I decided not to mention this to my publisher. You learn early in this business that the publisher doesn't need to know everything. In fact, everyone's happier that way.
So I went about researching what I did know. I had the unique opportunity to visit the FBI Academy several years ago, but I wanted to see it again before using it as a primary location. So, with a mere handful of phone calls, half a dozen official memos, and two months of nail biting, I secured permission to visit Quantico and interview an agent on Academy life. Perfect information, I thought, to prepare Kimberly Quincy for her role as a New Agent.
But what to do about the geological data? Can you teach a former business consultant new tricks?
I confess, I got lucky. On my plane ride to Quantico , the man beside me introduced himself as a hydrologist with the US Geological Survey team. And I pounced on the poor guy as if he were the last bag of peanuts on the flight. Hydrologist? Would he know how to analyze water, then perhaps trace it back to its source? What if I, say, put water on a dead body? Could he trace that back to a specific stream or lake?
Believe it or not, the man answered my questions-and yep, you can do some pretty nifty things with water. Better yet, at the end of the flight, he agreed to put me in touch with other members of Virginia's USGS team, providing me with a virtual think tank of geologists, botanists, hydrologists, karst experts and palynologists. And if you think I'm bloodthirsty, wait 'til you've spent time with some federal employees.

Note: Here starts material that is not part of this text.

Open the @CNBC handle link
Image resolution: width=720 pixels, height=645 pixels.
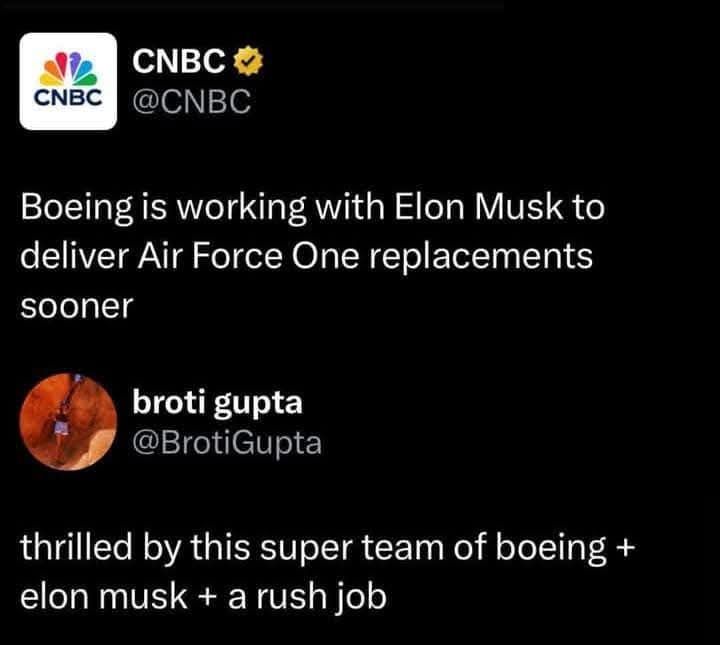189,101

I had two wonderful days at the FBI Academy. It's the kind of place that holds you in awe and never lets go. From visiting the BSU offices and the esteemed Hogan's Alley, to walking the PT course and outdoor firing ranges, the place is amazing. The people are also extremely nice, and unfailingly patient with a writer's endless questions. Food's not bad either. Let's just say Kimberly's going to have some fun.
After my interview with the FBI, I called up my newfound friends in the Richmond USGS office. I arranged to return to Virginia with my husband, where we conducted a weeklong tour of good places to hurt nice people.

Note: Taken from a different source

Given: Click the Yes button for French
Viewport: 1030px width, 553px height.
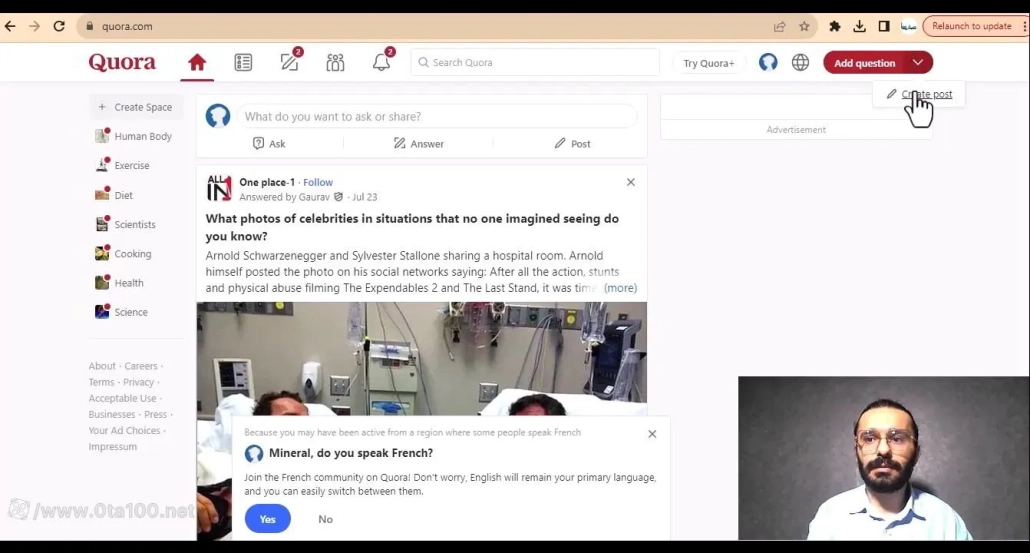Looking at the screenshot, I should pyautogui.click(x=267, y=519).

I told you those government types were dangerous. I'm not kidding. In the course of one breakfast, the USGS guys mapped out all the really scary places in Virginia. Then they dreamt up wonderfully horrible ways people could die in those places. And then they thought of all the good clues that would lead a smart investigator right into the trap, er, place. I've never taken so many notes.

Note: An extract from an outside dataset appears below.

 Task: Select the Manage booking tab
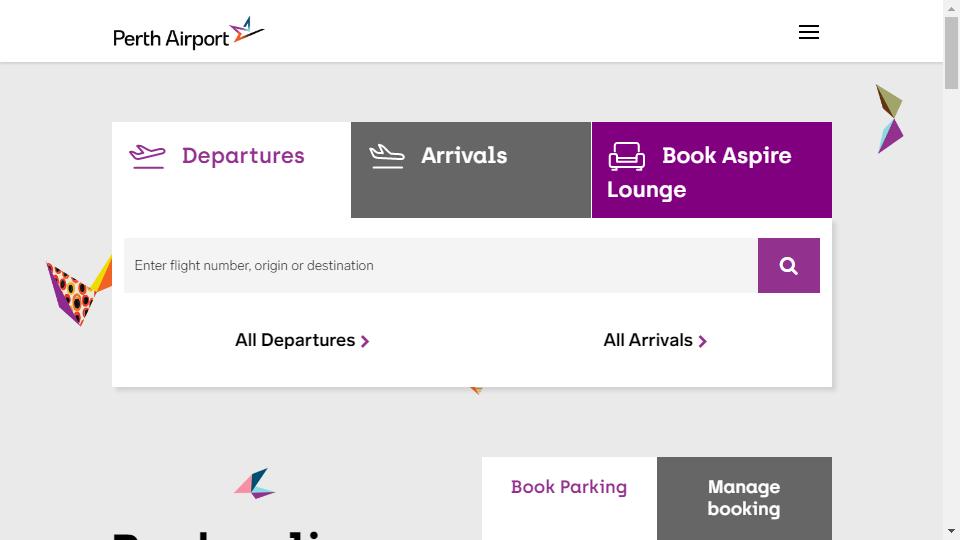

Then, because seeing is believing, they took my husband and I on a short tour of their recommended sites. (You see why I brought my husband now? When meeting complete strangers to look at potential crime scenes, I think a woman should always bring her spouse. Consider it a Lisa Gardner tip for longer living.)
By week's end, I was proud owner of six new friends, five pounds of reference books and three legal pads of notes. Now there was nothing left to do but go home and write.
And this is where our story ends. Because let's face it, there are no witty anecdotes involved in writing a novel. You simply plant your butt in front of the computer and do it. The fun is along the way when you think of that Really Good Idea, and then you happen to get the right seat on a plane.
So hang on for THE KILLING HOUR, available July 2003 from Bantam Books, where Kimberly grows up, joins the FBI and learns a little too much about rattlesnakes.